■ **About this task**
Once you have checked the records that follow, state how many of their lines hold "Skills", giving the number only.

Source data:
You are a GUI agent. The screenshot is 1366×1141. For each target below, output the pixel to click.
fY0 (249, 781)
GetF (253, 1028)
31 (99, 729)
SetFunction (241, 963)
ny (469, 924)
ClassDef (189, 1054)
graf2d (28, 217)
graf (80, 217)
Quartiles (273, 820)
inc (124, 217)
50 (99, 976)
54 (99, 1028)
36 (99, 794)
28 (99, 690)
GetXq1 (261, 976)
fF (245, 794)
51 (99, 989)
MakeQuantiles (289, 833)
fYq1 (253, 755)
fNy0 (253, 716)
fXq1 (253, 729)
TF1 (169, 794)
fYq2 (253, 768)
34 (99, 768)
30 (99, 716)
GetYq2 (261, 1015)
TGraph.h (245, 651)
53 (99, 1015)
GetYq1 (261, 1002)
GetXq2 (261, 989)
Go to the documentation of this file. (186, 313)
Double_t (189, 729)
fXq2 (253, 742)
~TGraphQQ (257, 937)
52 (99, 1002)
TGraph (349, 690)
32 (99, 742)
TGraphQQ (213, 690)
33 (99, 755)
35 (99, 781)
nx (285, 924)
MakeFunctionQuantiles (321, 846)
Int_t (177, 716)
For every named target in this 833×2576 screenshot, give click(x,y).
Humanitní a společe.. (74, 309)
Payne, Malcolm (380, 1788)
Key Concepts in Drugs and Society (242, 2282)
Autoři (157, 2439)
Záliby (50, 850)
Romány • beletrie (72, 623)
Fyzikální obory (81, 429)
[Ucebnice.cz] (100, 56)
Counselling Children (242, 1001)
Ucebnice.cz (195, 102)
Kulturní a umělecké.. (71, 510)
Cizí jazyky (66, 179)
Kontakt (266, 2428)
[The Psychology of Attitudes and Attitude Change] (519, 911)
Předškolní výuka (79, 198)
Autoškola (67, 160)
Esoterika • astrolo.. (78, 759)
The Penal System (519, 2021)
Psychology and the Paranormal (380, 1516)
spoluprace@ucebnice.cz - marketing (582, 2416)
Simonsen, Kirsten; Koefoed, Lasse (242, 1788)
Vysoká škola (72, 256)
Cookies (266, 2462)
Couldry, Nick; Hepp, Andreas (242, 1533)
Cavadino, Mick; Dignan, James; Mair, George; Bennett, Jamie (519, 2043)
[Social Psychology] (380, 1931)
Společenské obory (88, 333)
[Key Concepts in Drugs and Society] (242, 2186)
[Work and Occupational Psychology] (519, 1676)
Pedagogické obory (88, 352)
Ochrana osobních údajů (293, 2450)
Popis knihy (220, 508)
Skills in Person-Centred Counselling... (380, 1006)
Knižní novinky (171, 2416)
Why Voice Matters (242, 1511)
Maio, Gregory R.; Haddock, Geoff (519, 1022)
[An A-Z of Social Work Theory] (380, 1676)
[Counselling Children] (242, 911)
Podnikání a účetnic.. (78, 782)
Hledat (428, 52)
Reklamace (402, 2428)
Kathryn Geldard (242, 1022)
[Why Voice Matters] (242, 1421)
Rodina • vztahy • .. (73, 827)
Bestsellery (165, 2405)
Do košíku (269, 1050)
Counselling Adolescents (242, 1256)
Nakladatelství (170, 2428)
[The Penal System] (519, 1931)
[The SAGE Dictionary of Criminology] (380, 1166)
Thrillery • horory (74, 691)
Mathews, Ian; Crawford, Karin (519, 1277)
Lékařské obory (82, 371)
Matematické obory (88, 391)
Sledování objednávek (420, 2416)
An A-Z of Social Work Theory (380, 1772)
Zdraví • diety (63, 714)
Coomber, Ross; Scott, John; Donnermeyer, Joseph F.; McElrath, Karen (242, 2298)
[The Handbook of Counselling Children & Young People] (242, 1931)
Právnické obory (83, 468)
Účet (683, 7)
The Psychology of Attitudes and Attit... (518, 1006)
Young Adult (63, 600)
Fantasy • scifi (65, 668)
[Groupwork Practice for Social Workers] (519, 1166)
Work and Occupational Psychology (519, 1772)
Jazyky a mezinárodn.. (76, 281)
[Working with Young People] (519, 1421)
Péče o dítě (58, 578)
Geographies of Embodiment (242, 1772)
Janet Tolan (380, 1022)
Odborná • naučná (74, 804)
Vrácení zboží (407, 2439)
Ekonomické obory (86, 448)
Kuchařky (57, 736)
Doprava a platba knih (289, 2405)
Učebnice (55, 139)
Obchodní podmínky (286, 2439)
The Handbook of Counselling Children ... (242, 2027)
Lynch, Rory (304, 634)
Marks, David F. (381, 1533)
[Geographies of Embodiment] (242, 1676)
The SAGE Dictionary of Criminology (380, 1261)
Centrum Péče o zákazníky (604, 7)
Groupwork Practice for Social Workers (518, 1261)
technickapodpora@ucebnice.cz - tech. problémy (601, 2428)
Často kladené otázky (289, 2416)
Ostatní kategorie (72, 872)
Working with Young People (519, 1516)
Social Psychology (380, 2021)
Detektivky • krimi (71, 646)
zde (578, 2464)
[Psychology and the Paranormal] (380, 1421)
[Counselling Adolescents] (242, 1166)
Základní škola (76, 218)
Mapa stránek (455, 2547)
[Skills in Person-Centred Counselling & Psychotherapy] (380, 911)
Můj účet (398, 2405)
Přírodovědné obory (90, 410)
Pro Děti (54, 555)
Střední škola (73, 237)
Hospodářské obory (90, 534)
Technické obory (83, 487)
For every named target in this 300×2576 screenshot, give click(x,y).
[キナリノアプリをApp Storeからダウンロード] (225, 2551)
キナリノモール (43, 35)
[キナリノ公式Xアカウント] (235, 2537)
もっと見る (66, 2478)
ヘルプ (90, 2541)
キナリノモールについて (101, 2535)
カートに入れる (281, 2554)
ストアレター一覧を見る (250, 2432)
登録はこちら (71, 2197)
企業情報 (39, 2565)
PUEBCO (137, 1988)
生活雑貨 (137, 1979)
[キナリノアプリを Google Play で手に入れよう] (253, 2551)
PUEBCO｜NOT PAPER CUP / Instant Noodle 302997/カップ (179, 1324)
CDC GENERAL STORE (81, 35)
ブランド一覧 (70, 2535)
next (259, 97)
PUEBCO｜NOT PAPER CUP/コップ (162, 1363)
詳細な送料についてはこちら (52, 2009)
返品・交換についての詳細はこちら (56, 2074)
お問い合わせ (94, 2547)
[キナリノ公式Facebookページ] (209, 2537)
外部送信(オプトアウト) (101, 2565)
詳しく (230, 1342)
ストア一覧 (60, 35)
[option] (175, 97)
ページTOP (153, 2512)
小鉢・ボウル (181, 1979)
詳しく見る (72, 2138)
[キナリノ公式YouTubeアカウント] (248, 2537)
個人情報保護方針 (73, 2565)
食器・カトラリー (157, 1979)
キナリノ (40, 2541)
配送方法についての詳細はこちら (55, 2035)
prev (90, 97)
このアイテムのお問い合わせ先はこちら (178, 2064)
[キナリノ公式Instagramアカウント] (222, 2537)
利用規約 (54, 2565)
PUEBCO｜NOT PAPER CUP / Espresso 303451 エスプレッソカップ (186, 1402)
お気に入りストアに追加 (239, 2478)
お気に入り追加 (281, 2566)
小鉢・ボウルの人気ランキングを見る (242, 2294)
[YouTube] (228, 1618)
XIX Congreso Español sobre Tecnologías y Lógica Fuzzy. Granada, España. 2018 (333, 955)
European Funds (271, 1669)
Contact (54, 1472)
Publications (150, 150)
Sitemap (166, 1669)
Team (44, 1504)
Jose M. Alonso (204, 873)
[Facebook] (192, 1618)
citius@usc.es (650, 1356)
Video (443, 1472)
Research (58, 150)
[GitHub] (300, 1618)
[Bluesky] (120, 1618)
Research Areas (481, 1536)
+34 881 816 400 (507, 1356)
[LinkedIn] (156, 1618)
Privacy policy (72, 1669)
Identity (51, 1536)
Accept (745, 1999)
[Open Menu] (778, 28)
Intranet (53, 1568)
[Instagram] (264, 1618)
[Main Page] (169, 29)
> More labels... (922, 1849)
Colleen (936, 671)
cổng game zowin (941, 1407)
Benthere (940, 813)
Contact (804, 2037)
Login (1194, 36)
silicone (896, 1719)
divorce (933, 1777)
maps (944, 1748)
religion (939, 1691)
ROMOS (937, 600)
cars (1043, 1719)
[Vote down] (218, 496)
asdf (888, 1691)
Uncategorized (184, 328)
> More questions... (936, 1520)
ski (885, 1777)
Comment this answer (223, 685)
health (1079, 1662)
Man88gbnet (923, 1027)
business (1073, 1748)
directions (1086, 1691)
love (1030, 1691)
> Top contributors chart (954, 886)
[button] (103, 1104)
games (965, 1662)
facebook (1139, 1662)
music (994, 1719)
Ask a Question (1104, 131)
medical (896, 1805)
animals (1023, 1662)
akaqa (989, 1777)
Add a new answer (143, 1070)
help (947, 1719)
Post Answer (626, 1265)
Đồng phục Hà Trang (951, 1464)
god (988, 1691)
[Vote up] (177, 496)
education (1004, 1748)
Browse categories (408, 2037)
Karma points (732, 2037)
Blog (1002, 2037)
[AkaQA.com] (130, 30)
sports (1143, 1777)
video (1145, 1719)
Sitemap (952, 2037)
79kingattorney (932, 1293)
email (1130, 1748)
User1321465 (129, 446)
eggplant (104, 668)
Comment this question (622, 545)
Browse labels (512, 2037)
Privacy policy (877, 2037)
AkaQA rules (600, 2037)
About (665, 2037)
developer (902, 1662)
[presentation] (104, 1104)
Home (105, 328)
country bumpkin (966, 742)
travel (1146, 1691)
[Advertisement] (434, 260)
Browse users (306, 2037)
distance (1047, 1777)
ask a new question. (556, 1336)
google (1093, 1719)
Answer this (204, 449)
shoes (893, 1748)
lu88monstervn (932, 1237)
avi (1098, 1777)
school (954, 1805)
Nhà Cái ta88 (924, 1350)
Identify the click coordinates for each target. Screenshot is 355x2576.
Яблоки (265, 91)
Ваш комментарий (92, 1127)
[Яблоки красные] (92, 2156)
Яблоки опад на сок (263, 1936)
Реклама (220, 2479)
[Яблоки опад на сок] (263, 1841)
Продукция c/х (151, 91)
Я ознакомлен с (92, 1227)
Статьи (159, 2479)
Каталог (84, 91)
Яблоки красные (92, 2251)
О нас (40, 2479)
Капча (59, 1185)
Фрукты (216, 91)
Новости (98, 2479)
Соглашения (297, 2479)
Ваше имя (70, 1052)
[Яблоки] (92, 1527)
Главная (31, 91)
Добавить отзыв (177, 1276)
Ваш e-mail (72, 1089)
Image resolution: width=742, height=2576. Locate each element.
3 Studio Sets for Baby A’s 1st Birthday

■ **Task answer**
2